192.168.0.5为物理机，准备攻击物理机

arpspoof命令使用，来源：ARP欺骗工具arpspoof的用法_who_im_i的博客-CSDN博客

arpspoof -i eth0 -t 受害者IP 想伪造的主机的IP

  如：arpspoof -i eth0 -t 192.168.0.5 192.168.0.1

运行前192.168.0.5的ARP缓存表如下

运行后192.168.0.5的ARP缓存表如下

在192.168.0.5的ARP缓存表中，192.168.0.1（网关）的物理地址已经改变了，这是一个伪造的MAC地址，192.168.0.5无法将信息传到网关，因此无法上网，这就是ARP攻击。

 

echo 1 > /proc/sys/net/ipv4/ip_forward

将kali系统中的数据包转发打开（不打开只能实现ARP攻击，打开可以实现ARP欺骗）

arpspoof -i eth0 192.168.0.1 192.168.0.103    

 #告诉192.168.0.1（网关）受害机（192.168.0.103）的MAC地址为攻击机的MAC地址，当网关给受害机回包时，网关会把数据包发给攻击机，攻击机再转发给受害机，实现数据窃取 

driftnet是一款图片捕获工具，它可以将流经你网卡的图片流量抓取出来

实现arp诈骗后，网关给受害机回复的流量会经过攻击机的网卡，可以利用driftnet将图片捕获。

driftnet -i eth0 -a -d /home/ddd  #将捕获的图片保存在ddd中

这是受害机在浏览猫图片时被抓捕的图片

ARP攻击防御：

1.静态绑定：

  手工绑定（手动配置ARP表），双向绑定（配置PC的ARP表且配置网关的ARP表）

windows客户机上绑定：
arp -s 网关ip 网关mac地址

2.ARP防火墙：

  自动绑定静态ARP，主动防御。

  工作原理：一直发出ARP广播，告知对方准确的MAC地址。
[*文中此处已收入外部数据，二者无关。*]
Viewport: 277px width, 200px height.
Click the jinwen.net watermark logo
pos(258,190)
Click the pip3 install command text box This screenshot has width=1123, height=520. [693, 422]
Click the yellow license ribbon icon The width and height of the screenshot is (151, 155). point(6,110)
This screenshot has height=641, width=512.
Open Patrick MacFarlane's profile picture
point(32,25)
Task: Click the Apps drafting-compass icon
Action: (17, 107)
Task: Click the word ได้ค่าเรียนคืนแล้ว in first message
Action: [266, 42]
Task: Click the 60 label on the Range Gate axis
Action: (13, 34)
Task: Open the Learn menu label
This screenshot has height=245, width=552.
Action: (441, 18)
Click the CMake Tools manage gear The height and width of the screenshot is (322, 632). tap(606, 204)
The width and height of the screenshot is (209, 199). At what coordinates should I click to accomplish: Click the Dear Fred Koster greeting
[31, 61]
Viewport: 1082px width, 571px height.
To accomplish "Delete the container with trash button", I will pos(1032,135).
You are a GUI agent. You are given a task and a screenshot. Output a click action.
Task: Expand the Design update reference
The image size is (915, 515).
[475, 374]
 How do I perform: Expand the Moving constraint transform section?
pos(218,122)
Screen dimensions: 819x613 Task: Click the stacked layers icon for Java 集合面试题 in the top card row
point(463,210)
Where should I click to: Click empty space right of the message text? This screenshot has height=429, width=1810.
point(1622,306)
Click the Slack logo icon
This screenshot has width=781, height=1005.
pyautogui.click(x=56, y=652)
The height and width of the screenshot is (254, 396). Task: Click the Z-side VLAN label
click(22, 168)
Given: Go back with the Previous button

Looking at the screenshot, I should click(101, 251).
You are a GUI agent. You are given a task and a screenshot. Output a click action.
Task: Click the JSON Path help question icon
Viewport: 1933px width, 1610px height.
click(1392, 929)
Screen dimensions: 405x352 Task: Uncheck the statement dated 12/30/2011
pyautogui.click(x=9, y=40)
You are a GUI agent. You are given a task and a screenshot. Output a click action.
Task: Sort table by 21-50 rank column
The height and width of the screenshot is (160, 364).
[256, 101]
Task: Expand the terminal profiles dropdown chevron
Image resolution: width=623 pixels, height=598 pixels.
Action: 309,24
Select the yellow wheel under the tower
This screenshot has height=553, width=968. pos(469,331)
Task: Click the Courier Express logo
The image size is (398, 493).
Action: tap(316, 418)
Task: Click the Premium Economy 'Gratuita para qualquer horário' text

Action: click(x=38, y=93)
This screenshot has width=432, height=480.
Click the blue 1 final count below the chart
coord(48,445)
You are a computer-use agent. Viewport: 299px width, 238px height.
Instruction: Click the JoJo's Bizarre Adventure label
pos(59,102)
（与ARP欺骗类似）

  在大型局域网中不使用，大量的广播容易造成链路拥塞。

3.硬件级防御：

  要求：交换机支持“端口”做动态ARP绑定（配合DHCP服务器）或做静态ARP绑定。

  原理：把ip与MAC地址在端口号绑定，当发送ARP报文的时候先对内容判断，如果IP或MAC地址与事先绑定的不同，不允许发送。